C’est là que j’ai commencé à aller à la traîne, à 13 ans. On avait des cordes en chanvre, ça pesait une tonne et toute la nuit j’enroulais des cordes, on avait une grande traîne pratiquement à un kilomètre en mer avec douze ou treize personnes par côté, éloignées aussi de 8 ou 900 mètres. Je commençais à forcir mais ces cordes à charrier toute la nuit : j’étais au bras de dessus comme on dit, 800 mètres plus haut, celui qui portait les cordes le plus loin : le matin j’avais les bras qui touchaient par terre. Il y a eu une évolution, j’ai continué : il m’a foutu à voguer à une rame (16 ans), y avait pas de moteur à l’époque oh ! La promotion, quand tu cales, avec le vent du nord, va pla, mais cal tourna, attendi amé el vent (ça va bien, mais il faut revenir, attends, avec le vent). Bon on pêchait aussi avec le marin. L’année d’après il me met maître nageur, tu penses, deux avirons dans les paluches, y a le cul qui se pèle, sur le banc. On faisait deux bols du soir, ils étaient tacticiens les cocos, les anciens « Pitchoun, cal attendre lou leua » (Petit, il faut attendre le leua)...

Yves Boni jeune. Collection Josette Saborit-Dolques. Merci. On croit reconnaître au fond, le rocher de Saint-Pierre...


— De ques aco lo leua (6) ? (Qu’est-ce le leua ?)
— C’est l’étoile qui se levait, je sais pas, vers huit ou neuf heures, peut-être plus tard. On avait le bol (la remontée, le coup de filet) vers deux ou trois heures du matin... 

Il y a des risques que nous ne sachions rien des bêtises qu'ils pouvaient faire, à 13 et 14 ans... 

(1) Était-ce pour supporter les branches en parasol pour une ombre des plus agréables. A côté un mûrier-platane qui semble s’en savoir mal de cette promiscuité. Dans notre Sud, l’ombre est plus ou moins appréciée, suivant l’arbre qui la porte. D’après certains celle du figuier fédèrerait quelques réticences... Est-ce lié à sa nature latescente ? à une mentalité terrienne circonspecte en dépit de ce qu'il y a de paix intérieure, d'harmonie, de spiritualité seulement dans l'expression « à l'ombre du figuier », reprise, depuis l'antiquité par nombre de penseurs, d'intellectuels. Ou alors est-ce un reliquat lié à la crainte des Romains, quand Caton, voulant alerter sur l'imminence du danger, montra une figue verte carthaginoise cueillie trois jours avant à peine ? 

(2) Pai mouièn de ba trapar sur un dicciounari occita ! pas moyen de trouver l’expression, pourtant, à Fleury, elle signifie la manière têtue, acharnée de soutenir un propos.

(3) Yves veut dire que la population consommait directement, sans que les produits ne soient transformés et détournés par une chaîne d’intermédiaires. 
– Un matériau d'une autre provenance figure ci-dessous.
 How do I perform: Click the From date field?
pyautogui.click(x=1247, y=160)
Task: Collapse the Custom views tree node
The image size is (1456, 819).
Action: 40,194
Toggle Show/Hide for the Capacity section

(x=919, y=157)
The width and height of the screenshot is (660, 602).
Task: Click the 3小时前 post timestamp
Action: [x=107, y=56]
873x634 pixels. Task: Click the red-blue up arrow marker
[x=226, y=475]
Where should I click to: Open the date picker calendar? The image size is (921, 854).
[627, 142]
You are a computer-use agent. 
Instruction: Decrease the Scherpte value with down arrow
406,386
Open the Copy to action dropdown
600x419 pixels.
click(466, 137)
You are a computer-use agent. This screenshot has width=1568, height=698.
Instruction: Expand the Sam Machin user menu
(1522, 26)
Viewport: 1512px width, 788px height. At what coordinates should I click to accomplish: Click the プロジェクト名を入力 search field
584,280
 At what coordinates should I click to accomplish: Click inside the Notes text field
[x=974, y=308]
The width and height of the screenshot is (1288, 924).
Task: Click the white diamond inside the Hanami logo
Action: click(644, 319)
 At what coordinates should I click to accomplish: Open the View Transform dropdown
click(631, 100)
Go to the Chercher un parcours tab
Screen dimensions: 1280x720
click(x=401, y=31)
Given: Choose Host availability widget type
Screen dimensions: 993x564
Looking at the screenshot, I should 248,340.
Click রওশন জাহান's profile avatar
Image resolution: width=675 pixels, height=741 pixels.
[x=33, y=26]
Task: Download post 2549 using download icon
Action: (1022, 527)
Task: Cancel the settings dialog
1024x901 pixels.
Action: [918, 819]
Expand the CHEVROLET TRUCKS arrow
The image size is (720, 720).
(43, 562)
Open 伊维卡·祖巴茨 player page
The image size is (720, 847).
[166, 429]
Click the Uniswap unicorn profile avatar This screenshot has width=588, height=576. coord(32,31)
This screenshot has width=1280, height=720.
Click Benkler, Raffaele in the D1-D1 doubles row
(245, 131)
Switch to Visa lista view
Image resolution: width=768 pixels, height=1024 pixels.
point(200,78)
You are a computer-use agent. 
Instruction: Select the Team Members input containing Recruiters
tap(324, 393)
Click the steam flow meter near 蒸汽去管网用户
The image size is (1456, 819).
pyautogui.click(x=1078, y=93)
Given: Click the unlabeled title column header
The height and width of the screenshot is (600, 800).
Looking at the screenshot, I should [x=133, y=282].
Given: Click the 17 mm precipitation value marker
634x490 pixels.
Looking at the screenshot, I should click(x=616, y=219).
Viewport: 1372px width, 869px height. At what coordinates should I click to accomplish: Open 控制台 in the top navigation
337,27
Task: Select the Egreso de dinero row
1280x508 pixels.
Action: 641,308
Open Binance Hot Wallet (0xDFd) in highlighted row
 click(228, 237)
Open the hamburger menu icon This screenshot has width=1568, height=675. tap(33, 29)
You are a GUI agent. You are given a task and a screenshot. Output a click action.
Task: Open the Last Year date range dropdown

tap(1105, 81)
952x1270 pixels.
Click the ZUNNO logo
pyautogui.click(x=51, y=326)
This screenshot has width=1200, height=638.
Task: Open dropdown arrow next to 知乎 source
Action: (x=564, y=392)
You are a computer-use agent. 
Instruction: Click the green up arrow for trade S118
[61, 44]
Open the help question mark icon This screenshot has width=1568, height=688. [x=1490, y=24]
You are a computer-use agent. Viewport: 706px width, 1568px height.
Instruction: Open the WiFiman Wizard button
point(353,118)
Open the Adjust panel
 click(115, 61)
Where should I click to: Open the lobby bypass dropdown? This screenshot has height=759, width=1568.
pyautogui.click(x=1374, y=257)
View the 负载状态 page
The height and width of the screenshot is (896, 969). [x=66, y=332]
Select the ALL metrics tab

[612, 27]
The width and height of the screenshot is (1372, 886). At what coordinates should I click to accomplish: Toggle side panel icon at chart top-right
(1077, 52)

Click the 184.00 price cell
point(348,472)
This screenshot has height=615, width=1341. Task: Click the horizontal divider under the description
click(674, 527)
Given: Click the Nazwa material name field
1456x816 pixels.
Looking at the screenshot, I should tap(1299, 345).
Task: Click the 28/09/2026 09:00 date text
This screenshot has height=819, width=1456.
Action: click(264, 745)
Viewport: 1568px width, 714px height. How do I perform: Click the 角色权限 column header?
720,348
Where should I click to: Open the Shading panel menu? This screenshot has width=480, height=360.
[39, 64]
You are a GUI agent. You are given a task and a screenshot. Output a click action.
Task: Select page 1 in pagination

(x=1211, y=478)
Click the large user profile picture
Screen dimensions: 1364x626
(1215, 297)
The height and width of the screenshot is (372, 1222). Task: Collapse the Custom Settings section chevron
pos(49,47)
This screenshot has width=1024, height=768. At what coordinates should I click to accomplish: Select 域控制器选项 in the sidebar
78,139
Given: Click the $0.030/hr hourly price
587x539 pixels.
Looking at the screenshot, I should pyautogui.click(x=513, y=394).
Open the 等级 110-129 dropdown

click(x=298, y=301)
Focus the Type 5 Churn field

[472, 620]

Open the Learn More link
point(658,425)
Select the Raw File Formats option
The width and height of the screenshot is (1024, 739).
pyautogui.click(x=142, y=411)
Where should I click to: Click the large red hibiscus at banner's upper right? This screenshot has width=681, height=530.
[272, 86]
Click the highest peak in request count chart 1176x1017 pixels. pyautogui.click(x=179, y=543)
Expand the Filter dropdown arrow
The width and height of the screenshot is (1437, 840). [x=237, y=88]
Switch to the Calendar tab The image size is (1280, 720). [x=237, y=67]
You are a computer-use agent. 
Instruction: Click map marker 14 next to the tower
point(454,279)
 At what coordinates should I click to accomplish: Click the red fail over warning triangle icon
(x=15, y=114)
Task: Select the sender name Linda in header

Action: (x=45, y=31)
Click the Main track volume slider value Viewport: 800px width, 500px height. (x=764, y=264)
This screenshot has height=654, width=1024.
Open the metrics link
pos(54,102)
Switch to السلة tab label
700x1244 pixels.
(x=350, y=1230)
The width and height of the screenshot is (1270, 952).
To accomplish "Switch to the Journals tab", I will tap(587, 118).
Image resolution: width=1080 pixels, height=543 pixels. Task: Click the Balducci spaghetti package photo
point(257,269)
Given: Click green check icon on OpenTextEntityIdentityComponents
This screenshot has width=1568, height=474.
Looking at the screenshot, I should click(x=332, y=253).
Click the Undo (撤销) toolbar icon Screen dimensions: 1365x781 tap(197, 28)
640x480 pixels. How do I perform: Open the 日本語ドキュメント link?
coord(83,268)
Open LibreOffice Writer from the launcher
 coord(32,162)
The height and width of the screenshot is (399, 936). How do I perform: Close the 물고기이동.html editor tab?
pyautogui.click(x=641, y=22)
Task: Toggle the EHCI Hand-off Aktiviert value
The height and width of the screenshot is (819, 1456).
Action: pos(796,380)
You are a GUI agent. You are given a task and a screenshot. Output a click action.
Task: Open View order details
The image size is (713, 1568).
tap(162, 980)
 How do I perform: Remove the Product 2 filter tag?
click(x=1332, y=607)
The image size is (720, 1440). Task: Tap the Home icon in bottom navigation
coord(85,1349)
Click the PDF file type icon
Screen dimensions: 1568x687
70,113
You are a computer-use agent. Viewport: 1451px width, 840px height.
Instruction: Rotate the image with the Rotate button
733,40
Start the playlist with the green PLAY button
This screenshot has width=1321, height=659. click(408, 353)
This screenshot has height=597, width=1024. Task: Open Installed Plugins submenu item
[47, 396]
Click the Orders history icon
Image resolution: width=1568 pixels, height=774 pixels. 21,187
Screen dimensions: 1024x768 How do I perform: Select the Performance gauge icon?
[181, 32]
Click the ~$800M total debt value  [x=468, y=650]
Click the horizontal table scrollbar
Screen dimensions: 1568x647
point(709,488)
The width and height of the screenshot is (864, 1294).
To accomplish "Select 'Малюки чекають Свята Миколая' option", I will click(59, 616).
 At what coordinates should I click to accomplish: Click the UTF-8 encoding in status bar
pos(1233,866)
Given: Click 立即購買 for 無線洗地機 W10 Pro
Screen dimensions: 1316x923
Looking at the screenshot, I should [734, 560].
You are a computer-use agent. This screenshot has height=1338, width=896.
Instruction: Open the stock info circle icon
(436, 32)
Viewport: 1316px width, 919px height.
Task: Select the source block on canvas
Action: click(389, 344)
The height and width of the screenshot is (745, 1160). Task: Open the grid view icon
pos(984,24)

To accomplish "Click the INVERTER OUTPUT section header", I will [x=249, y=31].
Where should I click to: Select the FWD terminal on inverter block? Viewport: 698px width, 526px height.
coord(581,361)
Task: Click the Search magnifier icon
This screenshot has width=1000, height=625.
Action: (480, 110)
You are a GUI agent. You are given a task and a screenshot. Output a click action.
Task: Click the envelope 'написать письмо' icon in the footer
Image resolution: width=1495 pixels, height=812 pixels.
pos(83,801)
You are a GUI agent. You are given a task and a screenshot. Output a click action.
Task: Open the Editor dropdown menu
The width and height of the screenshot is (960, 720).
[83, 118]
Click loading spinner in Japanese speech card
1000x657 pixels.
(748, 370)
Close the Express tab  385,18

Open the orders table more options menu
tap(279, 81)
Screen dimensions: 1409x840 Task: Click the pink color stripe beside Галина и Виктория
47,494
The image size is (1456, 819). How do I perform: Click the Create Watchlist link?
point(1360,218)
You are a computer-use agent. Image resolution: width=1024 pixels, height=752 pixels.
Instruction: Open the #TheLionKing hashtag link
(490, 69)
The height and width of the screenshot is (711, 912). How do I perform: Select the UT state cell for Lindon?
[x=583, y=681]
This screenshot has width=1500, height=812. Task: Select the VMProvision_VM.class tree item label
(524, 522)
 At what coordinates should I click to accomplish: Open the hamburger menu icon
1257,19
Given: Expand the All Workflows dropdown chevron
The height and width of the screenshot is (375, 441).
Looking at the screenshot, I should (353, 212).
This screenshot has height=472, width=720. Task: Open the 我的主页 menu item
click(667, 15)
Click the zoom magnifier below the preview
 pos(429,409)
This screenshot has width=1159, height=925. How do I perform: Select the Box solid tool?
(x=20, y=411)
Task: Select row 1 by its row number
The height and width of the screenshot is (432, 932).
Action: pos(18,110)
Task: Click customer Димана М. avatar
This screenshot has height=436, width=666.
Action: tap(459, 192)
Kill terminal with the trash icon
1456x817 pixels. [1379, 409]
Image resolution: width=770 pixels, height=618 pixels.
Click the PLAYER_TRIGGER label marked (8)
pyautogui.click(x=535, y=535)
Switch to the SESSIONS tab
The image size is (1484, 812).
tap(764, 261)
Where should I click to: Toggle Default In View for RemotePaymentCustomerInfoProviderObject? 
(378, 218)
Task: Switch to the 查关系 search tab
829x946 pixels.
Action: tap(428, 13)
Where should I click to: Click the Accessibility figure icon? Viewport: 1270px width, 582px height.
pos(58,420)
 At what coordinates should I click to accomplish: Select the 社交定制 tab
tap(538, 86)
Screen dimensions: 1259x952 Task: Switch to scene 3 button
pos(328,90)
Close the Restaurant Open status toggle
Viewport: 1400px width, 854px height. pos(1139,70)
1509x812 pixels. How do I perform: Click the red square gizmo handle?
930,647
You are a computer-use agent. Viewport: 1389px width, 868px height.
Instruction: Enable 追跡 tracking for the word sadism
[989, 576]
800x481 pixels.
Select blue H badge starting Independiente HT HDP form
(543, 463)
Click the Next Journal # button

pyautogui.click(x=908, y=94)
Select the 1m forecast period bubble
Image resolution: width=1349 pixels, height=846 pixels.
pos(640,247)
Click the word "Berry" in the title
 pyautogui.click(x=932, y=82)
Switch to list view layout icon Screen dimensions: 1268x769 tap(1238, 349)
(4) La côte étant déjà en zone interdite, le village devait être évacué par étapes ; ma famille était aussi sur la liste en cours mais les circonstances défavorables à l’Allemagne firent que seuls les meubles partirent à Pexiora.

(5) Une insistance attestant peut-être qu’il tient à se démarquer des habitants du hameau... 

(6) peut-être de « leu » (tôt, vite, bientôt...), à propos de l’étoile visible en premier.